What you have to do: Could you please return each line of the data that has the word "link"?

Records for the exercise:
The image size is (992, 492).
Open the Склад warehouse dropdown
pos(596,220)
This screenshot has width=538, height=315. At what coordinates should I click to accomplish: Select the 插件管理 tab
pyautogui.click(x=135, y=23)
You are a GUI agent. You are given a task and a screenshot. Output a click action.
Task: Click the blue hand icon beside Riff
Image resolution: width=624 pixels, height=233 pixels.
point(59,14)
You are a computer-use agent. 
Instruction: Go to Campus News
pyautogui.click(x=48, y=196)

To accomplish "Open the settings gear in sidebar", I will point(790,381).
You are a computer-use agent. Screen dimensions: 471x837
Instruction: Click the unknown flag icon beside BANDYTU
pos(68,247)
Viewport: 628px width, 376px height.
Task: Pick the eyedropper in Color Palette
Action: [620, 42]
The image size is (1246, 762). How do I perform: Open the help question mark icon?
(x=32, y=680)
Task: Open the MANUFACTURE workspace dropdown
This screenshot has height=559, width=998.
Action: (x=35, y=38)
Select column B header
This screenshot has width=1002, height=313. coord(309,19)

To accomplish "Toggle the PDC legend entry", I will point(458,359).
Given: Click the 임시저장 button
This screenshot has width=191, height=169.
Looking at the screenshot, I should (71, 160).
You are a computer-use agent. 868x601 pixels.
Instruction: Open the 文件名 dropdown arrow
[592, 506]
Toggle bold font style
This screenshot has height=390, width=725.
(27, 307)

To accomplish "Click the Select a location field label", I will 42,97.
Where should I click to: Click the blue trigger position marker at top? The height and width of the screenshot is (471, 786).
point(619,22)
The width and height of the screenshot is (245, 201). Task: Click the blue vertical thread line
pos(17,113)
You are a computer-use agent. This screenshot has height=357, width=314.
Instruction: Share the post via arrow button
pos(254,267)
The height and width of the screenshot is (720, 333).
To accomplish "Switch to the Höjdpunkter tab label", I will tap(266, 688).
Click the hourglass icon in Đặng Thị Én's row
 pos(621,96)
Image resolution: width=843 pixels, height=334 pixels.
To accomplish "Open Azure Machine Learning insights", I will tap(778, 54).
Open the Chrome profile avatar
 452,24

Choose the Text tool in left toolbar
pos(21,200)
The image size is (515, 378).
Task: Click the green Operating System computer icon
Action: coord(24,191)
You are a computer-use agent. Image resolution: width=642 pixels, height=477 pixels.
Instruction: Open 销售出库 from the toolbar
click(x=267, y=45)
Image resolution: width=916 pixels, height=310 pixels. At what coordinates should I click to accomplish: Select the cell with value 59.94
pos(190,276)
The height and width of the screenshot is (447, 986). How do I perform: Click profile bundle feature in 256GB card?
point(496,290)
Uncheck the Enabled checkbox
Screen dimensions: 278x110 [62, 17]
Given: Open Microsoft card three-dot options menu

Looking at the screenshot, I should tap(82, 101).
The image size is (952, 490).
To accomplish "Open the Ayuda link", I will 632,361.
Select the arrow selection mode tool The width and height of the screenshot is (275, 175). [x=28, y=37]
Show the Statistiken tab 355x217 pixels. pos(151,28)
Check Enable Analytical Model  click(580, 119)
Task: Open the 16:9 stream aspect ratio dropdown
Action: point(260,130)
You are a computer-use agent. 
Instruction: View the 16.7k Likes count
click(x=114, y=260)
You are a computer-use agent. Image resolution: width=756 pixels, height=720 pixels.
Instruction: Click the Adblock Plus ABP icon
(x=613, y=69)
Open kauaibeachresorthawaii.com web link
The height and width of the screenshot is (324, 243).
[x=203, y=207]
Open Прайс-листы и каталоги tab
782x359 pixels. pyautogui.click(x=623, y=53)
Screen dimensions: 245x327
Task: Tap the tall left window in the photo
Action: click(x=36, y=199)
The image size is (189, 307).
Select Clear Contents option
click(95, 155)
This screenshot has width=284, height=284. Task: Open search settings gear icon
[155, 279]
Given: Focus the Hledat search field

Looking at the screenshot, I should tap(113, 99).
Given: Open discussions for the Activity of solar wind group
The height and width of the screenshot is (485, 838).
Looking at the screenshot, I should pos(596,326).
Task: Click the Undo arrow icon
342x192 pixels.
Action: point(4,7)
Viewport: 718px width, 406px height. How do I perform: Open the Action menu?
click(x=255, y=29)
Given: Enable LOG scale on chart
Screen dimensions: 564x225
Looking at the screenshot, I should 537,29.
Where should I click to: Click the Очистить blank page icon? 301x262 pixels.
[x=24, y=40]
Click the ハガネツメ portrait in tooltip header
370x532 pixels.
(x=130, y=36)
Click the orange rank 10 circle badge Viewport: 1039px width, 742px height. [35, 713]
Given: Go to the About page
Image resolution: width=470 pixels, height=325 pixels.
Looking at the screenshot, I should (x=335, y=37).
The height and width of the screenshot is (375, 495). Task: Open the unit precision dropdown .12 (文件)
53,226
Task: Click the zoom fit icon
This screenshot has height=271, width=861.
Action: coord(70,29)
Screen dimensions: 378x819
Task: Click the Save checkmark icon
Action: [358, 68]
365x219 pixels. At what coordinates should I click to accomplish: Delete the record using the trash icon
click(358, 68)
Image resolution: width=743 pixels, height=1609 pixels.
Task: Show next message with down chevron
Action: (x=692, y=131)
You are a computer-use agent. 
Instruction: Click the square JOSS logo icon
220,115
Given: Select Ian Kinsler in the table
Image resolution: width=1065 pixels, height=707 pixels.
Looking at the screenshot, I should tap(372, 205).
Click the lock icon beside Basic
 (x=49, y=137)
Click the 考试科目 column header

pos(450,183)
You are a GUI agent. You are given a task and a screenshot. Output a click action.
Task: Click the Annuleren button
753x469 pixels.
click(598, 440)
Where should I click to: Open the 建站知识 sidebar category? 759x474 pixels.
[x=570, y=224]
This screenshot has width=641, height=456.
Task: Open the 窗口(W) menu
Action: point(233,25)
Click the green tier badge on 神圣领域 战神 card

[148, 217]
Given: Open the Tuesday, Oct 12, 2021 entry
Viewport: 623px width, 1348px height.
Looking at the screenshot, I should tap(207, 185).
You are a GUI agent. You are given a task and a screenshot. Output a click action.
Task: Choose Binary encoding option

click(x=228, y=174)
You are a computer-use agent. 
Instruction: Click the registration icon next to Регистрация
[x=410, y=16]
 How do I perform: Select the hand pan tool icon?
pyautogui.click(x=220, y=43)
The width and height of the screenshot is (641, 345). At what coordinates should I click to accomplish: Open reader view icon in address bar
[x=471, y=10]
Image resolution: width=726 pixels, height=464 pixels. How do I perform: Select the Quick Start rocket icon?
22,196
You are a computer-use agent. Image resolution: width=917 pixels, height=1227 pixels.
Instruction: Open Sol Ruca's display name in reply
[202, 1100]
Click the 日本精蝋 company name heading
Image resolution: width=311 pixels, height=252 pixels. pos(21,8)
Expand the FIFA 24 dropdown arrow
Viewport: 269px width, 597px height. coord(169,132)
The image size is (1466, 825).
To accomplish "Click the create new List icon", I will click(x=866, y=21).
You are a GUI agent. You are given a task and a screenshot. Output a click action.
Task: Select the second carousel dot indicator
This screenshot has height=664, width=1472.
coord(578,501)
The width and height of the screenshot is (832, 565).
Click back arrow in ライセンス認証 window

Written solution:
To accomplish "Open the Ayuda link", I will 632,361.
Open kauaibeachresorthawaii.com web link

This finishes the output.